At this point in time, Vince Martin is an obscure folksinger known only to obsessive fans of the deeper reaches of the Greenwich Village 60’s folk scene. Chances are, unless you have a shelf full of Fred Neil and Tim Hardin albums, you probably haven’t heard of Martin, much less heard his magical music.
But in his time, Martin was a star, and his 1956 version of “Cindy,” backed by the Tarriers, was one of the defining hits of the early folk boom. Martin began his career as a club singer, draping saloon songs in his fabulous tenor, but eventually he teamed up with Neil to create the powerful duo behind 1964’s “Tear Down The Walls” — a seminal release that marked the young John Sebastian’s debut as a recording artist, blowing confident harp behind them.
Not long after, Martin and Neil went solo, and Sebastian’s brother, Mark, found himself transformed from Martin’s trepidatious opening act to his accompanying guitarist.
Fast forward a few decades, and Sebastian found his old friend via Facebook, and, with the help of filmmaker Todd Kwait – the man behind the jug band documentary “Chasin’ Gus’ Ghost” – made a movie about Martin, called “Vagabondo!”
“Vagabondo!” was given a sneak preview world premiere in Woodstock Sunday afternoon, at the Kleinert/James Art Center of the Woodstock Byrdcliffe Guild, with Martin, Kwait and both Sebastians in attendance.
The bulk of the film features Martin and Mark Sebastian strolling around old haunts – Washington Square Park, Bleecker & McDougal, Coney Island and the like. The conversation is at once magical, mundane and historic, with both parties admitting to a certain struggle with nostalgia.
Martin is painted as a man sensitive enough to write closet classics like “Snow Shadows,” and gruff enough to understand the violent impulses in his Brooklyn-bred Italian soul.

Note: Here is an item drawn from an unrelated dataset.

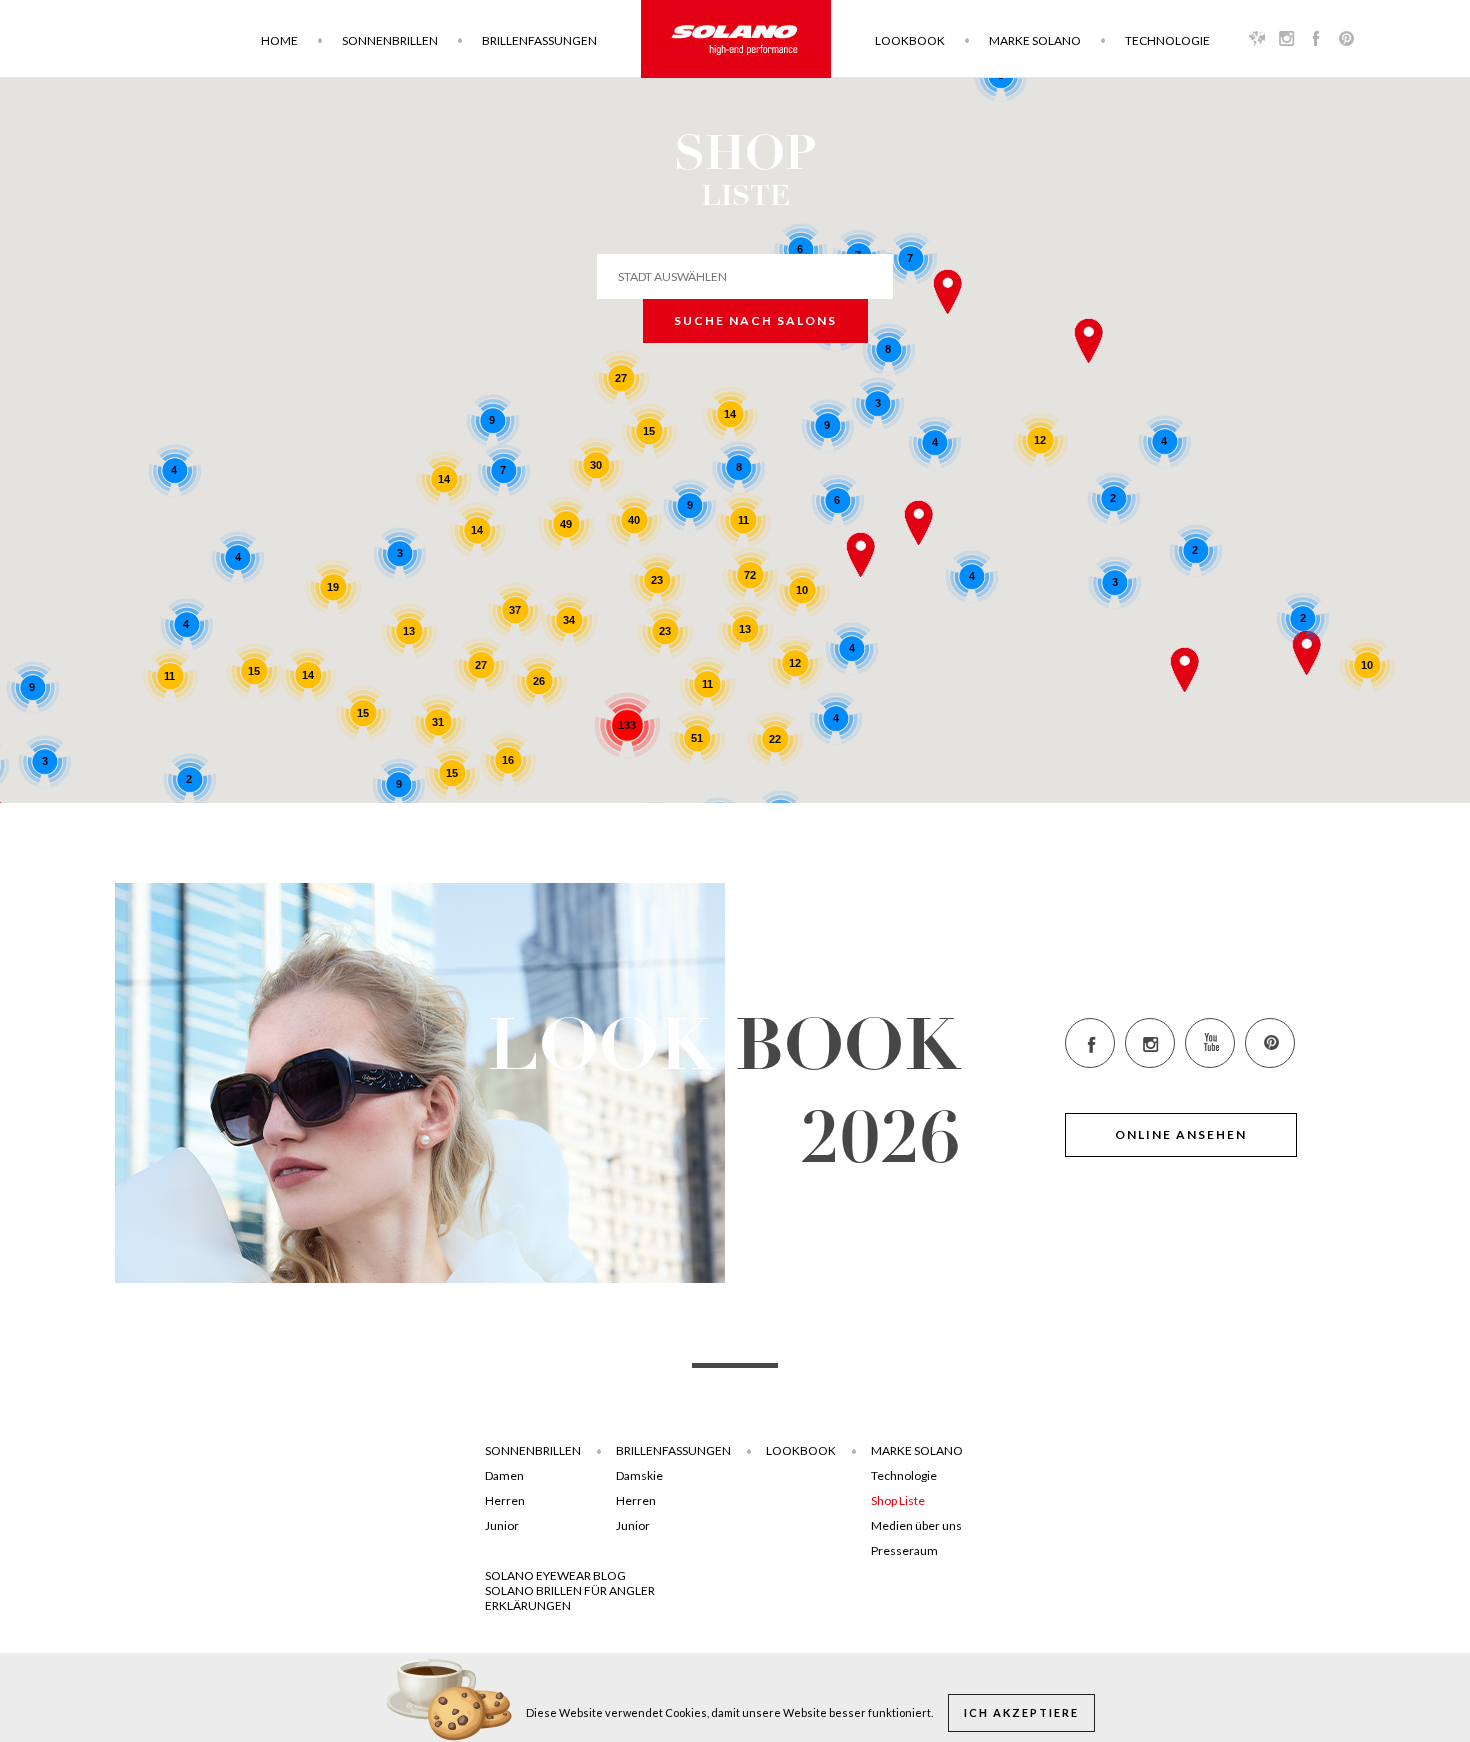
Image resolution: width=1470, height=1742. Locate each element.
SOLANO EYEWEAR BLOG (555, 1575)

Kwait carefully edits in classic live footage of Martin in his prime, and in one telling scene, the director juxtaposes his singing from the early 70s – onstage – and the late 2000s – in his apartment. It creates a touching moment filled with the ups and downs of Martin’s 72 years.
Like many documentaries, “Vagabondo!” will mean more to viewers already familiar with the subject, but also like “Chasin’ Gus’ Ghost,” it is a well-composed piece that will tell a riveting story even to newcomers.
Following the screening, Kwait and Martin took questions, with the singer offering a frank appraisal of the pitfalls of fame, before chatting with fans and friends in the Center and on the street.